[The Twins by Martin Farquhar Tupper]@TWC D-Link bookThe Twins CHAPTER XXI 2/4
Well, then, here goes; try your paces, Dobbin. "On the morning of Sunday, April 11th, 1842, the good ship Elphinston--( that's the way to begin, I suppose, as per ledger, log-book, and midshipman's epistles to mamma)--in fact, dear, we cast anchor just outside a furious wall of surf, which makes Madras a very formidable place for landing; and every one who dares to do so certain of a watering.
There lay the city, most invitingly to storm-tost tars, with its white palaces, green groves, and yellow belt of sand, blue hills in the distance, and all else _coleur de rose_.
But--but, Emmy, there was no getting at this paradise, except by struggling through a couple of miles of raging foam, that would have made mince-meat of the Spanish Armada, and have smashed Sir William Elphinston to pieces.

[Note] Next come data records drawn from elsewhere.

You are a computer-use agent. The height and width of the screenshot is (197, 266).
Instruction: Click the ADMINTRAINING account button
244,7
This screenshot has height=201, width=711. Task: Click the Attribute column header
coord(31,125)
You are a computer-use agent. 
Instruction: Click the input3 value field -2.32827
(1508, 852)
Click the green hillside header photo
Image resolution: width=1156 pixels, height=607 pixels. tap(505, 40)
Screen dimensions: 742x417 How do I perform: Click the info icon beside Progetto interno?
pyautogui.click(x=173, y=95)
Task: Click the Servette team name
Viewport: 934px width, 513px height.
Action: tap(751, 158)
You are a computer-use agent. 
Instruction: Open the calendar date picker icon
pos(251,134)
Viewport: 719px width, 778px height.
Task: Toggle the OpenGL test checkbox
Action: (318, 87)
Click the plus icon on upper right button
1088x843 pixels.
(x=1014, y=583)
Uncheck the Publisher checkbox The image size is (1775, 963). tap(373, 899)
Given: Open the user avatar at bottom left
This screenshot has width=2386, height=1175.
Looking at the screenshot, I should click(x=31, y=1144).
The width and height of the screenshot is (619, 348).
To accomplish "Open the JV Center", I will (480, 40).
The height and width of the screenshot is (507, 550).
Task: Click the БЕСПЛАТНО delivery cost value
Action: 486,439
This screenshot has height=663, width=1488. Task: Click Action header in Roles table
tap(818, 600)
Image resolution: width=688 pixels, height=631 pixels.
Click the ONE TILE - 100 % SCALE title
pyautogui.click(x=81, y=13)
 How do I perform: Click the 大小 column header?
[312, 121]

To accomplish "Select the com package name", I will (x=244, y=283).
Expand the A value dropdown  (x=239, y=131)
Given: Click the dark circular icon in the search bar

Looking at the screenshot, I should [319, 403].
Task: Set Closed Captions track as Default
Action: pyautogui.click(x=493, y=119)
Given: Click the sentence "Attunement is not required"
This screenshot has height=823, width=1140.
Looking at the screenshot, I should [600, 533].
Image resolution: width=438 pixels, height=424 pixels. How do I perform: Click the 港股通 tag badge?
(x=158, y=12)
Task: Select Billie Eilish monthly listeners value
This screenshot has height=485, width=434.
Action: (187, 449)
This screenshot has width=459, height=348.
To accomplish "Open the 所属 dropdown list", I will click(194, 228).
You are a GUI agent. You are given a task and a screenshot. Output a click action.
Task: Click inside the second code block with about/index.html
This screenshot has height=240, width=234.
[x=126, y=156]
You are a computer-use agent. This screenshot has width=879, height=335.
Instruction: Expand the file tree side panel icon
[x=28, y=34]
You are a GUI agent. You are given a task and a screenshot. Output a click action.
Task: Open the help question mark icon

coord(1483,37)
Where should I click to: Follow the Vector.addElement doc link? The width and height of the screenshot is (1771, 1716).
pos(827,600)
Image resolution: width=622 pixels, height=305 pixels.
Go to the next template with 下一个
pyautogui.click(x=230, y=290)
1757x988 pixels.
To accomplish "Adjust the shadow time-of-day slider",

How, then, did we manage to survive it? for, thank God always, here I am to tell the tale.
Listen, Emmy dear, and I will try not to be tedious. "We were bundled out of the rolling ship into some huge flat-bottomed boats, like coal-barges, and even so, were grated and ground several times by the churning waves on the ragged reefs beneath us: and, just as I was enjoying the see-saw, and trying to comfort two poor drenched women-kind who were terribly afraid of sharks, a huge, cream-coloured breaker came bustling alongside of us, and roaring out 'Charles Tracy,' gobbled me up bodily.